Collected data
——

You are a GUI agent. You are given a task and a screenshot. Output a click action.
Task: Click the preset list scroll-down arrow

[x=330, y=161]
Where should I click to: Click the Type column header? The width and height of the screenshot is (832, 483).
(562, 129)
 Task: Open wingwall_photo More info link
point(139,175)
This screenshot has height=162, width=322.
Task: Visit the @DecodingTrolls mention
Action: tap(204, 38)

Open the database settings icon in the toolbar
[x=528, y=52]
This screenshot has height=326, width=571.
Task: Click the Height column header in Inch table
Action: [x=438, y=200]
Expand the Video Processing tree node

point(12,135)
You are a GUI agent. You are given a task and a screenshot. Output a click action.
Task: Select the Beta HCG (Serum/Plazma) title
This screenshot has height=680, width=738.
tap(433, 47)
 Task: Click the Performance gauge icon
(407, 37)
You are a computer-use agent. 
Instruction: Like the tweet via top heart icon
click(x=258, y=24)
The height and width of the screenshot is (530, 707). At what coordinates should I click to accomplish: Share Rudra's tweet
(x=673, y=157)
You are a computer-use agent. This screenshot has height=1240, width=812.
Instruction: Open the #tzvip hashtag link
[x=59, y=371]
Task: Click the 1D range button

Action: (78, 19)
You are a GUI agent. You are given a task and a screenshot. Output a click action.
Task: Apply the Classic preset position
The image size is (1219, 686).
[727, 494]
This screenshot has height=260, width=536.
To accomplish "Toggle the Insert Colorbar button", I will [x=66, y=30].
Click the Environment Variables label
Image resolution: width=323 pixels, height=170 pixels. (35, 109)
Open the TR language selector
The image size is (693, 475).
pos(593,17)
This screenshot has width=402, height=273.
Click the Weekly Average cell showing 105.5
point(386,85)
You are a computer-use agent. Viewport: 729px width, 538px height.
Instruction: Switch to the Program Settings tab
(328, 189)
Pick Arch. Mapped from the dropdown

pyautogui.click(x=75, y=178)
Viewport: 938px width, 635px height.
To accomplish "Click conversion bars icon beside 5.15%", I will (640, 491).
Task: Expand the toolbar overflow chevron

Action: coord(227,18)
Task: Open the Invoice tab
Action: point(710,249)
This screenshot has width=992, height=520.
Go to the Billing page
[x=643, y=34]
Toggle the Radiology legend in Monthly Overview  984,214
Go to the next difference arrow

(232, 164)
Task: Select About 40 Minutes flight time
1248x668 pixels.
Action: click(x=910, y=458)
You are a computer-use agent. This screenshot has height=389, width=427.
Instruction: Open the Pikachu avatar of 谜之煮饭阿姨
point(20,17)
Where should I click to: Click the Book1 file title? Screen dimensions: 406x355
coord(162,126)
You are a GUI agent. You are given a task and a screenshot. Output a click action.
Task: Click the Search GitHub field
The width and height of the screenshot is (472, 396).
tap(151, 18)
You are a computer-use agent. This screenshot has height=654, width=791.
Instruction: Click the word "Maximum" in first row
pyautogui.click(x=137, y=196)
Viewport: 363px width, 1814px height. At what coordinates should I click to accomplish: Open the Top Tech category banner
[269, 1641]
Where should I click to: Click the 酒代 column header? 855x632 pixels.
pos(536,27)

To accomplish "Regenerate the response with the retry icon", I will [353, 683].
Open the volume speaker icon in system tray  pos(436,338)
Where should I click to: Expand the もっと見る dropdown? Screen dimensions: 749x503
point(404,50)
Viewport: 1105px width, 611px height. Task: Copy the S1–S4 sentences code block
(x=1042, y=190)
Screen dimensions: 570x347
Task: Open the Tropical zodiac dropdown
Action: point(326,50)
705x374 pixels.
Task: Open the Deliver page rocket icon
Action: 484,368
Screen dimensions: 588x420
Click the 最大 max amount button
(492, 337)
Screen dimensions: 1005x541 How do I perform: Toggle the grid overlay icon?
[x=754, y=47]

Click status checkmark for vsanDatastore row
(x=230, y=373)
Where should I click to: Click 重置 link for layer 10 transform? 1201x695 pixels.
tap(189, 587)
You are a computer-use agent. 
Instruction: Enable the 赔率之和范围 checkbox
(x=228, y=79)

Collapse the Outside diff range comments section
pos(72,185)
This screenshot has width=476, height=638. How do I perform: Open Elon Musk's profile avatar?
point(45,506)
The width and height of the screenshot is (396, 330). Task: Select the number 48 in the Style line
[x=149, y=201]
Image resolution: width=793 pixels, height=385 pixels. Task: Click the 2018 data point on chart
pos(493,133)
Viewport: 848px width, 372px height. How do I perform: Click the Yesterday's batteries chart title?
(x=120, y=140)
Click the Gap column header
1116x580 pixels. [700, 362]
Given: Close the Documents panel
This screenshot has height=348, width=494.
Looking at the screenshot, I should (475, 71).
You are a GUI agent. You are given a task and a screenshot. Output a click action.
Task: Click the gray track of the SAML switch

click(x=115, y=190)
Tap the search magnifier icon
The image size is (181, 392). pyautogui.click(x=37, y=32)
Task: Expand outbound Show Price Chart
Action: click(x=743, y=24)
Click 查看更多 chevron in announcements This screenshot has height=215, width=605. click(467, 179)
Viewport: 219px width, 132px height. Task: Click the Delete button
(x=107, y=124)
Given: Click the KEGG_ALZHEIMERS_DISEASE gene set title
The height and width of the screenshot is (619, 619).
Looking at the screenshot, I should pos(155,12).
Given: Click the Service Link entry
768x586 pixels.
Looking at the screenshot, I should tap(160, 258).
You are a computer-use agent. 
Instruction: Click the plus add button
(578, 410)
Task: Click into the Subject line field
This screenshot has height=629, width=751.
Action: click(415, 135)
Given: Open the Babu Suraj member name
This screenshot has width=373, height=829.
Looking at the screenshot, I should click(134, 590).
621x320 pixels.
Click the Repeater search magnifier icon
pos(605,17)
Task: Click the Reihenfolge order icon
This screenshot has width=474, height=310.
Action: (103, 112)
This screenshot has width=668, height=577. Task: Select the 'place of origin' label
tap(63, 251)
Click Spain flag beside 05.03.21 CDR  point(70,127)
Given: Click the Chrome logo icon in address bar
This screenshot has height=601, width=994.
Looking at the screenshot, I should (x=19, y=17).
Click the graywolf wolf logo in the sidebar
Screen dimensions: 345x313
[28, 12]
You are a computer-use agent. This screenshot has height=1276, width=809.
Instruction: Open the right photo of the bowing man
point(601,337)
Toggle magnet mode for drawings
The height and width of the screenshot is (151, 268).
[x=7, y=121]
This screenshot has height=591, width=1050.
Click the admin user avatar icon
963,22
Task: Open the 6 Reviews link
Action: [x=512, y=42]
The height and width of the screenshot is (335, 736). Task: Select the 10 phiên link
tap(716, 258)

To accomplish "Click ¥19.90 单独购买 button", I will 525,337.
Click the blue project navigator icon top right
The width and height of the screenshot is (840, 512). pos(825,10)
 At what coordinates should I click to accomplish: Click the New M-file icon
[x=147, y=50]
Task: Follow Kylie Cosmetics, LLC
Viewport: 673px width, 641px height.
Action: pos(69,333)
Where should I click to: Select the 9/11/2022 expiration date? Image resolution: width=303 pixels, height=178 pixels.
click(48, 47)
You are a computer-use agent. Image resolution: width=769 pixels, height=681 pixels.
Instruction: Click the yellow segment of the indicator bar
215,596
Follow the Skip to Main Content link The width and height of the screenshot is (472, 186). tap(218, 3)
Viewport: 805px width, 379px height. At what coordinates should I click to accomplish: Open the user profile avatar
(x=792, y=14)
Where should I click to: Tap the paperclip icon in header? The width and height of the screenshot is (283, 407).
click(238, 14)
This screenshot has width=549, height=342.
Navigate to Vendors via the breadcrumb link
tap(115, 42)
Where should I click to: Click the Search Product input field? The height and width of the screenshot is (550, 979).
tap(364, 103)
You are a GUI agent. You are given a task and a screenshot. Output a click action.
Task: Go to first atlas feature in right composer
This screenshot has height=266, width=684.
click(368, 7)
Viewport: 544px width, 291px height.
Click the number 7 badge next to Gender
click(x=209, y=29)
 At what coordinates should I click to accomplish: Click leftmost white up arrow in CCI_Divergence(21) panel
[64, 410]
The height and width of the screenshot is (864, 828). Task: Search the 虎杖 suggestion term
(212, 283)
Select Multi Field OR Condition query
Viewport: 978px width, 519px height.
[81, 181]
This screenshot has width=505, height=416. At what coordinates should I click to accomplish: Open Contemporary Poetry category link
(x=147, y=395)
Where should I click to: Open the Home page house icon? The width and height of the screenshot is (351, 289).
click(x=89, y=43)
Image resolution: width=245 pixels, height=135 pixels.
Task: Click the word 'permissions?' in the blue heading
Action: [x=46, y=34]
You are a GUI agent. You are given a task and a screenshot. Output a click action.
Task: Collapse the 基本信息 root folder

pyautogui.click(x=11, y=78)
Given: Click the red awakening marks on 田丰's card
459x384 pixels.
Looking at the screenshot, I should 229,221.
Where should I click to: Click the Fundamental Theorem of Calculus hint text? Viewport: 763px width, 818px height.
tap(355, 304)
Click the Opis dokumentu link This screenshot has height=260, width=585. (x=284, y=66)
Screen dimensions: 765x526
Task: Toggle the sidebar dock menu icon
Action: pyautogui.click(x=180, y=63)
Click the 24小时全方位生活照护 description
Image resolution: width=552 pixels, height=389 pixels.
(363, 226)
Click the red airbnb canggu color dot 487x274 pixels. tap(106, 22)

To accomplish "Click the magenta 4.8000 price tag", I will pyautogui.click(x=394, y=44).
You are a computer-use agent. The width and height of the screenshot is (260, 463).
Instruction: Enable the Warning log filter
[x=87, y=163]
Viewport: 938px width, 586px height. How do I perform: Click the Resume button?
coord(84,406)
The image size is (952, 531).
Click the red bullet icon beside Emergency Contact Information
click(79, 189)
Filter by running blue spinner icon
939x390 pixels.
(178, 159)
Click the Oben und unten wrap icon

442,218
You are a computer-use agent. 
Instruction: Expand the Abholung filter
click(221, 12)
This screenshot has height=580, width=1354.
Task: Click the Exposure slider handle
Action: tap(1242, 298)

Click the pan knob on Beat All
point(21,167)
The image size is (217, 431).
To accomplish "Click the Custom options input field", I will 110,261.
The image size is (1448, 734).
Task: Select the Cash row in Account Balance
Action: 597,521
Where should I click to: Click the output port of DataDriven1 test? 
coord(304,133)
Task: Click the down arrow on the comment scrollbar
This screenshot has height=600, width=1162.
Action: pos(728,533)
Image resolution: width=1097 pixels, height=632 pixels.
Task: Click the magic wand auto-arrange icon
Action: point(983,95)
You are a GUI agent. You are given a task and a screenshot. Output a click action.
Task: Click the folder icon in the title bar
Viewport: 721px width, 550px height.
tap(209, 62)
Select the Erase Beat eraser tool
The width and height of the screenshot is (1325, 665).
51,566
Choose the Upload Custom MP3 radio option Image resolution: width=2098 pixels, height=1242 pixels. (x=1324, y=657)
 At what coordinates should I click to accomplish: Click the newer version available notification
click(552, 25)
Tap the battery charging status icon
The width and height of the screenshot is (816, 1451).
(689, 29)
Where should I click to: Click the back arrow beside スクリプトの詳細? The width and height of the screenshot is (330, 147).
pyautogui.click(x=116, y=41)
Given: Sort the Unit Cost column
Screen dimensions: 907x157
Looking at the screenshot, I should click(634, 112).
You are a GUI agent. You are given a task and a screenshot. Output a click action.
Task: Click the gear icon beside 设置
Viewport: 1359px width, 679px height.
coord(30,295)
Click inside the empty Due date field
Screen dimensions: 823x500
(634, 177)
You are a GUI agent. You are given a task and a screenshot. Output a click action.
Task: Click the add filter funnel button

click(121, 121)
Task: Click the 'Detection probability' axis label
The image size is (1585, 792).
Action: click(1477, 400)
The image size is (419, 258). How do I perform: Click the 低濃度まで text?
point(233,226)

——

ACTIVITY:
Check the data for the word "computer" and pull out the lines that have it.

TASK ANSWER:
You are a computer-use agent. 
You are a computer-use agent. This screenshot has height=1240, width=812.
You are a computer-use agent. Viewport: 729px width, 538px height.
You are a computer-use agent. This screenshot has height=389, width=427.
You are a computer-use agent. This screenshot has height=654, width=791.
You are a computer-use agent. 
You are a computer-use agent. 
You are a computer-use agent. This screenshot has height=1276, width=809.
You are a computer-use agent. Image resolution: width=769 pixels, height=681 pixels.
You are a computer-use agent. The width and height of the screenshot is (260, 463).
You are a computer-use agent. 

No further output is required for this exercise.